◆ Text block ◆
###

Term Paper: Transmedia Characters

Pages: 4 (1455 words)  ·  Bibliography Sources: 1  ·  Level: College Senior  ·  Topic: Literature  ·  Buy This Paper


From a View to a Kill

"When Bond was in Paris he invariably stuck to the same addresses. He stayed at the Terminus Nord, because he liked station hotels and because this was the least pretentious and most anonymous of them. He had luncheon at the Cafe de la Paix, the Rotonde or the D'me, because the food was good enough and it amused him to watch the people. If he wanted a solid drink he had it at Harry's Bar, both because of the solidity of the drinks and because, on his first ignorant visit to Paris at the age of sixteen, he had done what Harry's advertisement in the Continental Daily Mail had told him to do and had said to his taxi-driver 'Sank Roo Doe Noo'. That had started one of the memorable evenings of his life, culminating in the loss, almost simultaneous, of his virginity and his notecase."

These lines introduce James Bond into the short story "From a View to Kill" and show him from a more intimate and personal point-of-view. Bond is presented in a state of idleness and the reader has the opportunity to view James at a moment in his life of espionage when he is enjoying a bit of recreation. The passage also gives the reader a brief sketch of one of James' happier moments from his youth (his first visit to Paris), which, typically enough, ends with James having a sexual adventure and being the victim of a petty theft.

The passage also identifies James as a creature of habit: "When Bond was in Paris he invariably stuck to the same addresses." This line helps to support the transmedia idea of James Bond, the man who always dresses impeccably in a suit and tie, the man who always drives a nice car, and who always drinks the same strong drink, "Shaken, not stirred." Here, we see that Bond never ventures out of his routine, revisiting the same old places again and again.

###

◆ Problem to work on ◆
Extend the term paper on James Bond as a transmedia character, beginning after its final sentence.

###

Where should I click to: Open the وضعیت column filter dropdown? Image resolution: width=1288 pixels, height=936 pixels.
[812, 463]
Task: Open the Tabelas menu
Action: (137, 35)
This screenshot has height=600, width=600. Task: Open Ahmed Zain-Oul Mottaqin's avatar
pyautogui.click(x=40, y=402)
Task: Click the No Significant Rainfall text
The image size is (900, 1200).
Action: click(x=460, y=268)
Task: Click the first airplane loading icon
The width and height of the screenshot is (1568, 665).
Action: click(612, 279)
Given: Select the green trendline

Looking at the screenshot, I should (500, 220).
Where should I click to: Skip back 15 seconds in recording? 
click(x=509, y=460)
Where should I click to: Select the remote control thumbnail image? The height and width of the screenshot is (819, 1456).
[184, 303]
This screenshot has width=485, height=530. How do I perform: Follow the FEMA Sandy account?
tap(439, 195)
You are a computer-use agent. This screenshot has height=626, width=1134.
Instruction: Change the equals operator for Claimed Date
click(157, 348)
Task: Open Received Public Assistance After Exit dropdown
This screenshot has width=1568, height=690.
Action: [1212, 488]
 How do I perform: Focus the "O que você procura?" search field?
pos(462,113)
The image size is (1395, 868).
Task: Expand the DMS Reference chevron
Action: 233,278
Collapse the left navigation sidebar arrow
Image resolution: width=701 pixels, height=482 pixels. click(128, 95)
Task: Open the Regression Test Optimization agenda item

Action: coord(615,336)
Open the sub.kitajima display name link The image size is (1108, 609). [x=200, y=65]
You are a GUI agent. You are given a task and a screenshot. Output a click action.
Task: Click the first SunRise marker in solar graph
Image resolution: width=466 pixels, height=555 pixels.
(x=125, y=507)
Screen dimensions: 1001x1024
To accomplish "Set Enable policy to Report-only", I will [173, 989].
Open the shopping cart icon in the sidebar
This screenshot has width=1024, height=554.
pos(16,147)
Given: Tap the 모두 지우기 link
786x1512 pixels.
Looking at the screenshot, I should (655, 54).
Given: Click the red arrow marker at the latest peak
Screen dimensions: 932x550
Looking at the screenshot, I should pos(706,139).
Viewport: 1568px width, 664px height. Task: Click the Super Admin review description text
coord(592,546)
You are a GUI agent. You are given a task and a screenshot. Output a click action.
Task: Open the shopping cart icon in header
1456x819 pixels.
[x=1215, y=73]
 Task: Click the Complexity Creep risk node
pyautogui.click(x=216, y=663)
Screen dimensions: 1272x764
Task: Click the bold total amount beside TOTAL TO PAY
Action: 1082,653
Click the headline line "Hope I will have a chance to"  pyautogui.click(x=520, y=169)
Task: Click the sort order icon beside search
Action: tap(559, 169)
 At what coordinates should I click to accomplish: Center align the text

###

◆ The reply ◆
Yet, it is also clear that Bond is not without his reasons for being a creature of habit. He enjoys revisiting the same old places because each in its own way serves his purposes. He always stays at the station hotel because he does not like pretentious hotels. (This indicates that James is, after all, a common man, an average sort of Joe with humble tastes -- a man who does not like to appear more than he is… in fact, it is almost deceptive, for Bond is anything but ordinary: he is the world's greatest spy and one would think the world's greatest spy would like to indulge in a nicer hotel than the Terminus Nord. Is this perhaps a bit of role-playing for James? Acting as the commoner to avoid notice? Perhaps. But perhaps the very name and location appeal to James more than its simplicity: The Terminus Nord is at the end of the line, the last stop, and Bond is certainly a "last stop" kind of man.)

The lines show that Bond also sticks to the same restaurants and bars because the food and the drinks are good. He is a man of taste and discernment after all. While he would rather reside in anonymity, he prefers to live in comfort -- thus, he dines and drinks in establishments that he knows will please him. Connected with one such establishment is the added bonus of a whiff of sexual nostalgia.

Bond's description in this passage of liking anonymity connects it to the larger story as a whole in the fact that he later disguises himself as a courier in order to catch the assassin. This passage shows that Bond is able to blend in and be, in other words, someone he is not -- a nobody. He is indeed a somebody, perhaps one of the most famous somebodys ever created -- but that does not mean he wishes to advertise.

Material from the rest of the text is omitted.